Now… I could spend the entire time here talking about why I think this deal isn’t going to work and that it’s just another attempt to make BuzzFeed larger so that it can hopefully get acquired by a SPAC.
But I won’t do that… Instead, I’ll spell out the three things BuzzFeed should do to hopefully make this acquisition work.
First, it needs to fully embrace the quest for 1st party data. Between the two sites, there is a large audience; however, scale is irrelevant when you don’t know enough about that audience. When the 3rd party cookie goes away, the publishers that have a deep pool of 1st party data will command higher rates from advertisers.
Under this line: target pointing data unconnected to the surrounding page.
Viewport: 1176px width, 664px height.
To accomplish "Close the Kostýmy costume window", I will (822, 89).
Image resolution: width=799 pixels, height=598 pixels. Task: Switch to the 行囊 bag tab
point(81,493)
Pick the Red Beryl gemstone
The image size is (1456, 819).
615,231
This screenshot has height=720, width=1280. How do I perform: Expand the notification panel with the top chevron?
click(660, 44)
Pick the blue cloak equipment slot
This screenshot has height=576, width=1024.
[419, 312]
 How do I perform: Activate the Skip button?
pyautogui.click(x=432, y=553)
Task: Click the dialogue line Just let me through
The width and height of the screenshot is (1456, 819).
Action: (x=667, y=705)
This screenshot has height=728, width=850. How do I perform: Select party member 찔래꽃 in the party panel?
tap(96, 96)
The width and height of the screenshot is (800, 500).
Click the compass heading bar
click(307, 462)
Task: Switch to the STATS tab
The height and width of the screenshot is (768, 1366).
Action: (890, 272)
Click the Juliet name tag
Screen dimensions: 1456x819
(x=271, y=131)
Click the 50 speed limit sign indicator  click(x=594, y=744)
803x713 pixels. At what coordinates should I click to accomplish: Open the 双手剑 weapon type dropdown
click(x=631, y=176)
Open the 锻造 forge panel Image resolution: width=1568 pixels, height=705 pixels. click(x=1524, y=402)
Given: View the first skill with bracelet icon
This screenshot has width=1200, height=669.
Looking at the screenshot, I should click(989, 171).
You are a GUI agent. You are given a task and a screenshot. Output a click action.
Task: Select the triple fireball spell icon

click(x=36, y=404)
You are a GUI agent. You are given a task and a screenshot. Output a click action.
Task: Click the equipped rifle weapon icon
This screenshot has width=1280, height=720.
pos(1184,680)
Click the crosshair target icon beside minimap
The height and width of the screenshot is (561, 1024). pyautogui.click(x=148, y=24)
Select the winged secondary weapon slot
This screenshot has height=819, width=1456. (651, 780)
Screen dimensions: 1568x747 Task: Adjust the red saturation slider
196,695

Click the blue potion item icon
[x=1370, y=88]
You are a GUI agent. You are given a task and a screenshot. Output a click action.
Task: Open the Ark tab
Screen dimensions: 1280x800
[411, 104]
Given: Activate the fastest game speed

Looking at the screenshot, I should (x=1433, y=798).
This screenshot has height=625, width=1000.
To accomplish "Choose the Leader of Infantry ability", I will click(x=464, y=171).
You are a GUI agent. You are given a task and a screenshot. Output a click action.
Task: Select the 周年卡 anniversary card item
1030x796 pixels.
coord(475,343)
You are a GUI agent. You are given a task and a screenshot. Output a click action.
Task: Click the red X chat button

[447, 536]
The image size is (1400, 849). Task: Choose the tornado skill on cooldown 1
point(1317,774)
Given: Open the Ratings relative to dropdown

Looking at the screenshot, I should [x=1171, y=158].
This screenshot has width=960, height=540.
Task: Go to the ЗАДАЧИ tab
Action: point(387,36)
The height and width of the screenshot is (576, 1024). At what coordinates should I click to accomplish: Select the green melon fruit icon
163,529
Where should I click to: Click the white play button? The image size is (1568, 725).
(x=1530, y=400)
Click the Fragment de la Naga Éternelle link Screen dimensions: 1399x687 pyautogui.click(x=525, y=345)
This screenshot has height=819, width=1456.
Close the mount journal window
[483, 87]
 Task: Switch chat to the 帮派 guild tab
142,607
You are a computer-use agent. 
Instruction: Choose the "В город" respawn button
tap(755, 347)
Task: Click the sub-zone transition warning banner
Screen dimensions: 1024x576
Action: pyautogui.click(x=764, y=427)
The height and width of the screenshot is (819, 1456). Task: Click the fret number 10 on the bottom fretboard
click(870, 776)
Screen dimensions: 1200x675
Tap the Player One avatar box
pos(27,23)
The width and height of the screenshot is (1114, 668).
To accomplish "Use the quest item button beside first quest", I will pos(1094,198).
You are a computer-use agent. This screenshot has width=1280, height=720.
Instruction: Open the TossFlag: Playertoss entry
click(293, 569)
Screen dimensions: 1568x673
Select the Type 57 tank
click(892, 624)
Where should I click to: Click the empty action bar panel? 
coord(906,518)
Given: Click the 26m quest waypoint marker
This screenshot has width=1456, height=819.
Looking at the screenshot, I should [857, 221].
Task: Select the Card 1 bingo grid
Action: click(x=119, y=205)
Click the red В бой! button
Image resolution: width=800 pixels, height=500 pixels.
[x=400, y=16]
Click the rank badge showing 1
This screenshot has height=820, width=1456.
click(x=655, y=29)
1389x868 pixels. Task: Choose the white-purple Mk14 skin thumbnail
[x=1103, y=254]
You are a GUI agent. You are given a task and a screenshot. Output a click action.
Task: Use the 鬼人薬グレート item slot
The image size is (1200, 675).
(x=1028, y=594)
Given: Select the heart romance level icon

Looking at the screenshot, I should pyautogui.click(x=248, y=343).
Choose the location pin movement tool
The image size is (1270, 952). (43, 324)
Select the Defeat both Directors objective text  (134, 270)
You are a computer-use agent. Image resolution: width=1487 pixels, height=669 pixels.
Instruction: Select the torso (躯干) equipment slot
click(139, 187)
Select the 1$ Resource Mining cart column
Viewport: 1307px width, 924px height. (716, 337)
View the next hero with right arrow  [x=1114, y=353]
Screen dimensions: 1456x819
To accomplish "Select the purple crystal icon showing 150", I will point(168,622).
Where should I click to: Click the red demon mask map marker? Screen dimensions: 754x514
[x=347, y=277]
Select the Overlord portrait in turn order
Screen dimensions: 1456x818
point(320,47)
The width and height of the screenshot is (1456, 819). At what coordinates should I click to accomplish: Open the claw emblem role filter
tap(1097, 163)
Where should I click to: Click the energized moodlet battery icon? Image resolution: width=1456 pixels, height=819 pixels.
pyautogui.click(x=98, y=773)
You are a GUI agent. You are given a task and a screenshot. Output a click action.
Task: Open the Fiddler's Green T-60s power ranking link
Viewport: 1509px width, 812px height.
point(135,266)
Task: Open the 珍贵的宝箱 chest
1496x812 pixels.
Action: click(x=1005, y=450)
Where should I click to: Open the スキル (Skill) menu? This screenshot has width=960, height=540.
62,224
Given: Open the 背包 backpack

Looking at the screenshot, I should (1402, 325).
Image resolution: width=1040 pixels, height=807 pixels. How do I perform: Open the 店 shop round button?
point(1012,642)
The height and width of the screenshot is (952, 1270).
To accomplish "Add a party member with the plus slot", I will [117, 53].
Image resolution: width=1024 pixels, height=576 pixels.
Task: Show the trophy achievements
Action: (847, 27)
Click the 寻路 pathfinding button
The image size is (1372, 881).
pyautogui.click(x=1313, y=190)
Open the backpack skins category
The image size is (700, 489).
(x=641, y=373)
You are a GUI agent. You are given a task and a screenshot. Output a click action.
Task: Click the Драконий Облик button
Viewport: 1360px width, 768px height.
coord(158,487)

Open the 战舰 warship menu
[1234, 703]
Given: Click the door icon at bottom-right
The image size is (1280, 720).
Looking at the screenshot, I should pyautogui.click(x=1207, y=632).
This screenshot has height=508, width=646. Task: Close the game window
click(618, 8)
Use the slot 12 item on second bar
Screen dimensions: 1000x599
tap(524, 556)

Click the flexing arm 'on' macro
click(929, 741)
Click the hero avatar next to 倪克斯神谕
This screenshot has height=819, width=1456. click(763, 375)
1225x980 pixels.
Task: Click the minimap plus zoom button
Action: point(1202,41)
Second, they should focus on the commerce strategy. It’s not going to be a turnkey approach because the audiences are not exactly the same. Therefore, the types of products will be different. However, the infrastructure that BuzzFeed has built up to support its own commerce business must be used to support HuffPost’s endeavors.
Third, figure out how to migrate systems. They’re likely on separate content management systems, ad stacks, DMPs, CDPs, ESPs and the acronyms go on. If we’ve learned anything about efficiency with multiple properties, it’s that sharing technology is a good idea. This reduces the need for the engineering team to support multiple systems. Instead, it’s a single stack.
Scale is great and I know that Verizon wanted to get rid of HuffPost as badly as BuzzFeed wanted to buy it, but this is not an easy project.
I’ll be rooting for them even if I am pessimistic about this. You can’t take two bad businesses, push them together and suddenly have a good business. But I’m often wrong.